- SOURCE:
Re: find and count partially identical sublist
- To: mathgroup at smc.vnet.net
- Subject: [mg85791] Re: find and count partially identical sublist
- From: Szabolcs Horvát <szhorvat at gmail.com>
- Date: Fri, 22 Feb 2008 05:05:46 -0500 (EST)
- Organization: University of Bergen
- References: <fphd98$8mq$1@smc.vnet.net>
markus.roellig at googlemail.com wrote:
> Hello group,
>
> I am trying to find and count sublists that are partially identical to
> each other and then modify parts of this sublist with the
> multiplicity. It's easier to understand if I give an example.

- WORK INSTRUCTIONS:
Which field names label the dash-marked header lines of the mailing-list post above?

- STORED DATA:
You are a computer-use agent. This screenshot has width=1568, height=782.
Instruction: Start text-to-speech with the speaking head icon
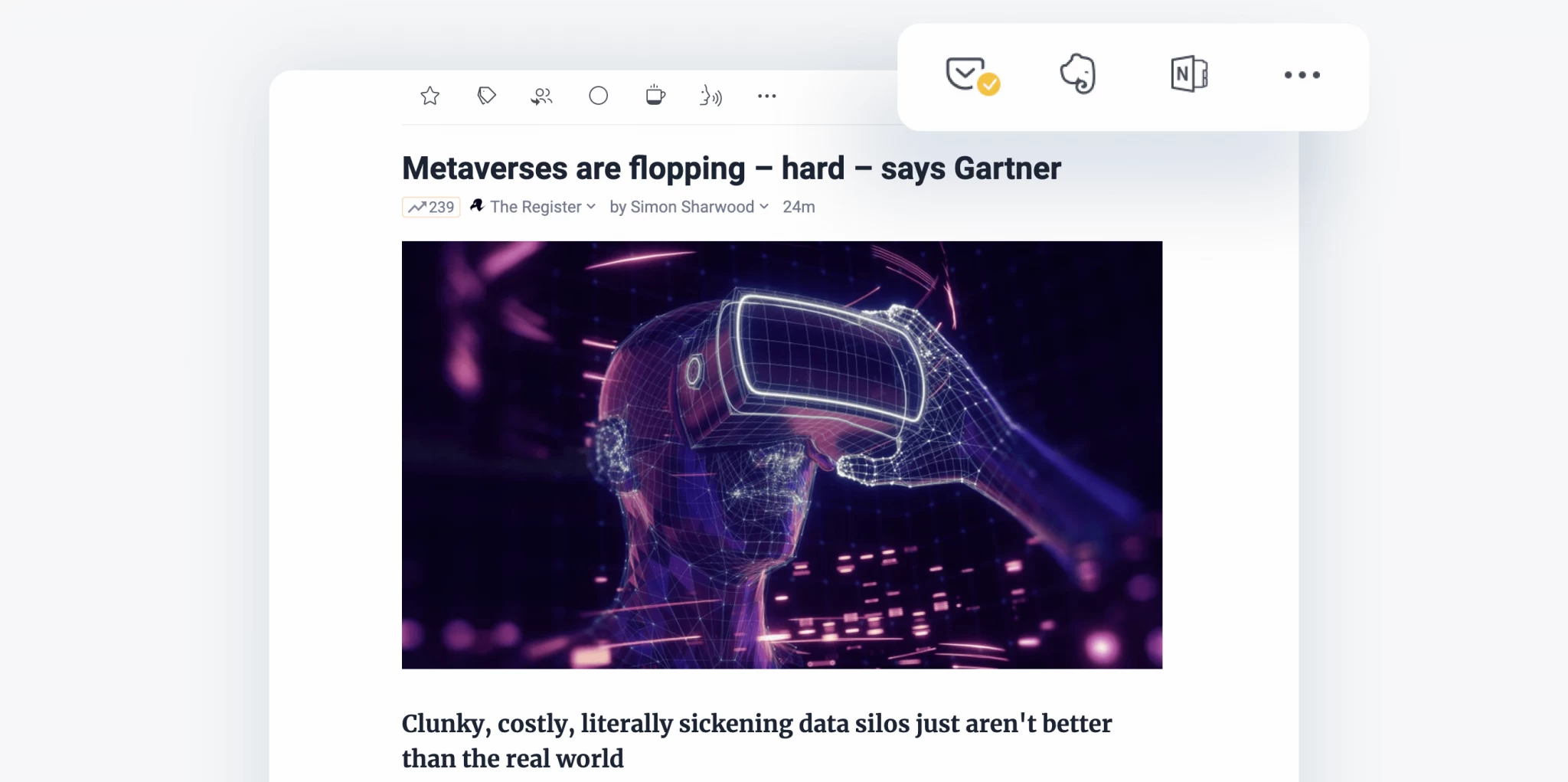click(x=710, y=96)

- ANSWER TO THE PROBLEM:
To, Subject, From, Date, Organization, References